The Remarkable Lightness of Being

The Remarkable Lightness of Being

Rue Blanche 32 Brussels, 1060, Belgium Thursday, November 13, 2014–Saturday, January 10, 2015

Insoutenable pour certains, la légèreté de l’être serait plutôt remarquable chez Aeroplastics, qui cultive depuis des années un goût pour l’étrange et l’humour décalé. The Remarkable lightness of being pose, à travers une sélection de 36 artistes belges et étrangers, un regard sur l’actualité des pratiques héritées du surréalisme au sens le plus large du terme – non pas le courant dogmatique théorisé par Breton, mais plutôt ce qu’en firent Magritte et ses suiveurs, de Belgique ou d’ailleurs – sans oublier les lointaines mais fortes réminiscences de Dada.

Dadaïstes et surréalistes ont partagé une commune passion pour l’art du collage, visuel ou littéraire, que l’on retrouve tant chez Marcel Mariën que chez André Stas. Comme ce dernier, Nancy Fouts aime jongler avec les mots et les images : dans The Trip : les voiles enroulées d’un modèle réduit de bateau sont figurées par deux (faux) joints. On trouve d’autres exemples chez Christopher Coppers, qui rend hommage à l’emblème Dada par excellence (la Joconde de Duchamp), et renouvelle le genre du collage en y ajoutant une composante technologique (intégration de petits iPods). Les objetssculptures de Laurent Perbos et de Tom Dale évoquent des rébus poétique, mais la vidéo Shooting Through de Dale, agressive et drôle à la fois, rappelle la violence sous-jacente de l’esprit Dada. La métaphore guerrière se retrouve dans les fragiles munitions en céramique de Cathy Coez, les Armements contemporains composés des mouches mortes de Jean-Marie Gheerardijn, la kalachnikov en bronze de Robert Kunec, les délicates aquarelles figurant des apocalypses nucléaires de Gavin Turk, et la vidéo d’une performance (dans tous les sens du terme) aérienne par Maria Marshall.

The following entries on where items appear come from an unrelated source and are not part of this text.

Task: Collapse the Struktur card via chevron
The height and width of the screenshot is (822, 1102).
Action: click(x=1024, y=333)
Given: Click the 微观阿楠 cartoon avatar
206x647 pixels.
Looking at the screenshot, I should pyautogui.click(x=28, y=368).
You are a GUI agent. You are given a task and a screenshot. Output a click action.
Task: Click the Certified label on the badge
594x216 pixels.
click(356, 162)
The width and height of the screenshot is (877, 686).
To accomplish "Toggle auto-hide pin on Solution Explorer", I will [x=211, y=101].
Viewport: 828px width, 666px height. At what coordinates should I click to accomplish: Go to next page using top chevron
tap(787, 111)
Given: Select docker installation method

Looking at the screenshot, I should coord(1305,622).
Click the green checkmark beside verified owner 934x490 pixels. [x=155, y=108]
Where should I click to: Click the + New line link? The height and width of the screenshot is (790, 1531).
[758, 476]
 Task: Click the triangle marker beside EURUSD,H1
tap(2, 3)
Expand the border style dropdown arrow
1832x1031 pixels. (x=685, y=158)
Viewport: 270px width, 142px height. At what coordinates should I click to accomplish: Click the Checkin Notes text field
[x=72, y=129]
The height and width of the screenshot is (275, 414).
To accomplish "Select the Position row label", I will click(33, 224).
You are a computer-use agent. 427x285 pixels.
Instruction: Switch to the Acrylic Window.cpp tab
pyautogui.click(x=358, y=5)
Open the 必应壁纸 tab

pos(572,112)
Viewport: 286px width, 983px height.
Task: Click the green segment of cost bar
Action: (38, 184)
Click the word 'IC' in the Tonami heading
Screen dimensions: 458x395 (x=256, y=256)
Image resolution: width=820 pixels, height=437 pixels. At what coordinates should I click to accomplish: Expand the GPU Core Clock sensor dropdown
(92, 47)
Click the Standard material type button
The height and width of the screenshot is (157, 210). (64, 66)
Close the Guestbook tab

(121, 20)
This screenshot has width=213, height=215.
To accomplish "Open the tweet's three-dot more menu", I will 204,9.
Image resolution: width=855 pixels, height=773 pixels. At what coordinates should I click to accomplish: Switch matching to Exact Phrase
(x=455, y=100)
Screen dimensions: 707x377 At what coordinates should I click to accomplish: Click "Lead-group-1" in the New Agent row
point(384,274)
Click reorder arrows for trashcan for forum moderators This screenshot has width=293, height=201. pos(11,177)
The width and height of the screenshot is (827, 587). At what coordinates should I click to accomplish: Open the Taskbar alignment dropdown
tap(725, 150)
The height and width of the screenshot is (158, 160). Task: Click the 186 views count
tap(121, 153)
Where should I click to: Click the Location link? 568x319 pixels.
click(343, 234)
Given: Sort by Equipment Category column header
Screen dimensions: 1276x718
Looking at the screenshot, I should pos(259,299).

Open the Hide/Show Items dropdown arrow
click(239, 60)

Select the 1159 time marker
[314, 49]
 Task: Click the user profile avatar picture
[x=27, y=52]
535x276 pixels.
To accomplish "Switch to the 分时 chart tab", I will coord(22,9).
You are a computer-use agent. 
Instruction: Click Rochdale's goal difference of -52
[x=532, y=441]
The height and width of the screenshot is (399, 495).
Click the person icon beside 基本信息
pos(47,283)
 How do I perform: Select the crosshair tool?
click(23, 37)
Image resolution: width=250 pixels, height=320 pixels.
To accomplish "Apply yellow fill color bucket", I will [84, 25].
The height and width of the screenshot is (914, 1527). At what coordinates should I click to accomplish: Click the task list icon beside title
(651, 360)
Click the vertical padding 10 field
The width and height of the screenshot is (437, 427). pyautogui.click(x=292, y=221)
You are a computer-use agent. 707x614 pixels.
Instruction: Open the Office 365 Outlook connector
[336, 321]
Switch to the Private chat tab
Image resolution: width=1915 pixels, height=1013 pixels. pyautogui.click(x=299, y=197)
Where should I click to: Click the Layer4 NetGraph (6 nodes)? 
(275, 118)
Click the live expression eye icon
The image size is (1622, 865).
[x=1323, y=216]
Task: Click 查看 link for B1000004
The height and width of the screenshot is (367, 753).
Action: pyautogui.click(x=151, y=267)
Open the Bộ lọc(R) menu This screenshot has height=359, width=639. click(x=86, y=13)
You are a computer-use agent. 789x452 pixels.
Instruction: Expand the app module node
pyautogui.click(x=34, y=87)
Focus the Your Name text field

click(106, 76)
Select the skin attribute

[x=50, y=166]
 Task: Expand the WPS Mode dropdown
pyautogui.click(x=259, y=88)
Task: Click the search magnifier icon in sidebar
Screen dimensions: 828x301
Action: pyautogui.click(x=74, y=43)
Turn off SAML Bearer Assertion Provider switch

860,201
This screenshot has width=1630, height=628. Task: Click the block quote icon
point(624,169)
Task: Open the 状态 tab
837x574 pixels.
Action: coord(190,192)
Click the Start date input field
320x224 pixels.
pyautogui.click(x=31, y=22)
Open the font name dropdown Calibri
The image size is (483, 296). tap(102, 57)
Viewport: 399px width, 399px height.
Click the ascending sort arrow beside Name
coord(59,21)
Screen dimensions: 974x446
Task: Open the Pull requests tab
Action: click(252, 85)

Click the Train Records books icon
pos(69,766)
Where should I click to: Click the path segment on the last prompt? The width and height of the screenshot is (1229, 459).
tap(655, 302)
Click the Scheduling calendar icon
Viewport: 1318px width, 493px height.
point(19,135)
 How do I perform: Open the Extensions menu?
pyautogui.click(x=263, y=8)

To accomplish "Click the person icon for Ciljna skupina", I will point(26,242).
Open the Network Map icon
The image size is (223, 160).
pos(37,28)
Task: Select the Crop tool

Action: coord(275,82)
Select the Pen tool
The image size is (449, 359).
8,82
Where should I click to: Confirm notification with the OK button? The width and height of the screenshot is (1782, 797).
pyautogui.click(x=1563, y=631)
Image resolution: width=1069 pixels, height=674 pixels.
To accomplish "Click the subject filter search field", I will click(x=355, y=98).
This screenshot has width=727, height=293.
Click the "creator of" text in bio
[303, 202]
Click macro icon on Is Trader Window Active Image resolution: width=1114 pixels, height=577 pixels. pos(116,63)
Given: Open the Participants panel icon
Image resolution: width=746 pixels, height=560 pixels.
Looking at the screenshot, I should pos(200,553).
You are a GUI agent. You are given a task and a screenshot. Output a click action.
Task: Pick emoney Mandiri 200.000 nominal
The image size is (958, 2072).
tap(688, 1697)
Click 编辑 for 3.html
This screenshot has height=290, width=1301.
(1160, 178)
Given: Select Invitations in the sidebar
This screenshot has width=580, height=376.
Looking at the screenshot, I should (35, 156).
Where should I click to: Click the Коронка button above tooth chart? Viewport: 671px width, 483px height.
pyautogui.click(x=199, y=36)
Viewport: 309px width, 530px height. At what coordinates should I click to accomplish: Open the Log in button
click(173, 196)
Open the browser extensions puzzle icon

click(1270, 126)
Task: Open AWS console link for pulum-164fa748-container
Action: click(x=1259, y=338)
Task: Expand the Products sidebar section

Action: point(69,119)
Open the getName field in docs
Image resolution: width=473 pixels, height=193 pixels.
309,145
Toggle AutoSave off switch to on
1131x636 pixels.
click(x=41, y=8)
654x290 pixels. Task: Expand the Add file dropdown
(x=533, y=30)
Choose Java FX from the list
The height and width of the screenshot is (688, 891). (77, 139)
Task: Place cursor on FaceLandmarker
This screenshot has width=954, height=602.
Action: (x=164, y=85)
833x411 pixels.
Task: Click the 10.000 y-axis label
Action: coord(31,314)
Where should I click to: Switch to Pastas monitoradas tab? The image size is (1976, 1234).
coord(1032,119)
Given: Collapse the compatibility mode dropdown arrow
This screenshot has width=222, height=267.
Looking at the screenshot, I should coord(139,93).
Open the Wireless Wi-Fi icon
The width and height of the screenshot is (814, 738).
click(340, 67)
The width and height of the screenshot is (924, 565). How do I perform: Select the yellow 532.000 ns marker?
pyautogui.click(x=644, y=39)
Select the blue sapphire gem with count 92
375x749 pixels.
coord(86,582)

Chez David Kramer, le décalage provient de la juxtaposition entre une image et un texte qui n’ont a priori aucun lien l’un avec l’autre, mais que l’on ne peut s’empêcher de chercher – un concept également développé, mais avec des visuels d’une autre nature, par Filip Markiewicz. De son côté, Daniele Buetti articule ses compositions au départ d’échanges écrits laconiques qui semblent avoir été glanés sur l’internet, une référence à l’omniprésence des réseaux dans nos vies que l’on retrouve également évoquée chez Amani Bodo. Till Rabus et Wolfe von Lenkiewicz renvoient tous deux à l’histoire de l’art, le premier avec une évocation d’Arcimboldo (bien ancrée dans notre époque où les fruits et légumes ont tendance à déserter la liste des aliments courants), le second en revisitant à sa manière les Chasseurs dans la neige de Brueghel l’ancien. Les frères Chapman vont encore plus loin, produisant un monstrueux portrait dix-neuvièmiste plus vrai que nature.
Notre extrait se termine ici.